4 thoughts on “A Colourful Nation Denied of its Reward

  1. Absolutely love this piece! Love the way the author appeals to the PNG in me.

    S/he is very right in saying that we must make an effort to preserve what is truly and uniquely ours. And may I add that all the crap about our colonial history be scraped completely from our history books and replaced with our real indigenous history. We have never been “claimed” by anyone but rather we were visited by some adventurous souls from some far away place all those years ago. So stop the bullshit about someone raising some fancy flag to claim us.

    A good natured and right thinking Yankee told me a few months back that Papua New Guineans need to go back and learn about our own history and stop learning about others and sucking up to them. On reflection, I wholeheartedly agree with him now. Knowing how good we have always been even before being visited will give us the strength, courage and drive to charge ahead and build a country that is truly Papua New Guinean in character and something we can all be proud of.

    We should learn a thing or two from the most successful indigenous country in the world – Japan.

    1. Well everyone we better start with this LNG project.

      It seems that 50% of the money borrowed from UAE that bought PNG in as a participating partner has disappeared.
      What now? any suggestions.

  2. I am a very passionate individual when the issue before me are life changing for any race or individual I will say my two bob.I just can not sit by and let money hungry human beings(Asian or other aliens)keep on using good natured PNGs for their own end time and again.
    What is needed is the Govenment of the day to get into their greedy numskull bribery corrupted mind that they have to invest in the human re tsources of the Nation of PNG as Australia and other developed world do.They invest in their childrens well being beacuse they realise that those children will be the future of their nations.So much is put towards the betterment of those children from kindergarden/play school/daycare etc until and when those children go to primary through to high schools ,Tafe colleges,and other tertiary institutions and universities.
    So by the time this individaul comes out they are able to have a pretty good idea about what they as a human can do for themselves and their nations.We in PNG have never had this opportunity unfortunately.

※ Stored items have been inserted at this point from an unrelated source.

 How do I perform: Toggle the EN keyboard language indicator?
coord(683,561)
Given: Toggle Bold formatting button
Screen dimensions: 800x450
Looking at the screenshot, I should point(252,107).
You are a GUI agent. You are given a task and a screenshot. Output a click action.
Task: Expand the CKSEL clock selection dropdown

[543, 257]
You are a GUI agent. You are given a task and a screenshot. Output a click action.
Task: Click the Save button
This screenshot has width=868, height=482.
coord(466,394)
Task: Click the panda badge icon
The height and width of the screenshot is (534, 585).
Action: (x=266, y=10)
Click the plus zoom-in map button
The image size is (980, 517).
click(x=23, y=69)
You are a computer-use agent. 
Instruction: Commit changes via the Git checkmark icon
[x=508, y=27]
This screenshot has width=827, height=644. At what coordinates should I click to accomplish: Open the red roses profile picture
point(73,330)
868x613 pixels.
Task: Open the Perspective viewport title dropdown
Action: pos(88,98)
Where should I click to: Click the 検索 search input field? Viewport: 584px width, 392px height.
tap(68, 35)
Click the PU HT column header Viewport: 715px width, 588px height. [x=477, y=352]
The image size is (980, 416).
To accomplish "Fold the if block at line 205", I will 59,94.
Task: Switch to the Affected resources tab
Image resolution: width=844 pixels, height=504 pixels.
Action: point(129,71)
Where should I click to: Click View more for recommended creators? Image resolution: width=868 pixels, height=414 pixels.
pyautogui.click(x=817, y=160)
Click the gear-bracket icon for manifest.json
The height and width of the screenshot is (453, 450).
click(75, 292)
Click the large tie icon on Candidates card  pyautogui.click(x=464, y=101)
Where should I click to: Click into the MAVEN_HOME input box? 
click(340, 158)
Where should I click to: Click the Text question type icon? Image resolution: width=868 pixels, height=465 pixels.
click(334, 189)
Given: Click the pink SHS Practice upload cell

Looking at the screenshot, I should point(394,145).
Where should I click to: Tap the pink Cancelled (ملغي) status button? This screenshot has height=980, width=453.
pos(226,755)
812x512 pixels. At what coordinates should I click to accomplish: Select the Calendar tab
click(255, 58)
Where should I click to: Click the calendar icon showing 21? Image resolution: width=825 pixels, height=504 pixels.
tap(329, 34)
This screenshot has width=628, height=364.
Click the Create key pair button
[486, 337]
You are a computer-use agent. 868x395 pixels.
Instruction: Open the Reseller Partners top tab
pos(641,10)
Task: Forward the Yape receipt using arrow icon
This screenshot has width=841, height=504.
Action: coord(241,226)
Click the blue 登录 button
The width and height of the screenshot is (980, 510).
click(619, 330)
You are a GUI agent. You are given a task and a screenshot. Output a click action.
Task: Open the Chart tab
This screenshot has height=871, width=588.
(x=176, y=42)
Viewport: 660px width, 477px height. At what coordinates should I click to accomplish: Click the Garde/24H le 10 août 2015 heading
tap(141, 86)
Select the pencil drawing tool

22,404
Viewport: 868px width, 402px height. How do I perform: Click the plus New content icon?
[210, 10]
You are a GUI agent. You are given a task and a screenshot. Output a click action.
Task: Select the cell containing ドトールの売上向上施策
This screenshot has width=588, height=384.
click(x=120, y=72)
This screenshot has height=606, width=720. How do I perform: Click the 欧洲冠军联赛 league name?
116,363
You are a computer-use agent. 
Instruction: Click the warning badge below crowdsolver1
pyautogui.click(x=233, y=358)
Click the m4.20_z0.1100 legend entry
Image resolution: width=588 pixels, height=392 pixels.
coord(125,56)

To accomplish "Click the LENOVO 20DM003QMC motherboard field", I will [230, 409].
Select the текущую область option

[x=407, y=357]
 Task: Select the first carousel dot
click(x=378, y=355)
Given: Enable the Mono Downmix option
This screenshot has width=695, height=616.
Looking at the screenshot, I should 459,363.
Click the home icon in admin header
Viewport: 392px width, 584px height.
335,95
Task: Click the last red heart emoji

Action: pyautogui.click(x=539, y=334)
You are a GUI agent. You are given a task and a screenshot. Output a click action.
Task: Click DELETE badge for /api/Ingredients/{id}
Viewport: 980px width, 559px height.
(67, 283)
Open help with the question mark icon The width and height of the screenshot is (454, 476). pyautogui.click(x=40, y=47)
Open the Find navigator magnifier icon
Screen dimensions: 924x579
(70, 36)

    You see we need to learn our way through life and that goes towards everything, including how best we can keep our Culture Rights and all else that pertains to ones cultural intricacy and making a living out from it.That is why PNGs have always sold their Cultural Rights they simply do not know how to go about earning money from it and “keeping it within the family”.Instead they did what they did because nobody has said to them you can make money from your “save” regarding your culture.

    There should be a night and day classes going all over the country so people can go to these classes to better themselves.Right now there one or two classes runned by individuals(this is their bread and butter).They are called Life style classes.

    You what one can run a pisin class for end hour and charge fees accordingly,or how to sewing or cooking,or how to cut hair so and so fort.These lifestyle classes are just some of the ways PNGs can make their living.I mean there are accounting and even finish your high school classes;all it depends on is few PNGs to get these ideas rolling.

    Do not do away with the past teachings in our schools,we just need to balance them out so our children can have a informed opinion to make if and when need be.We do not want children to be narrow minded so lets just balance out the past and the present and future.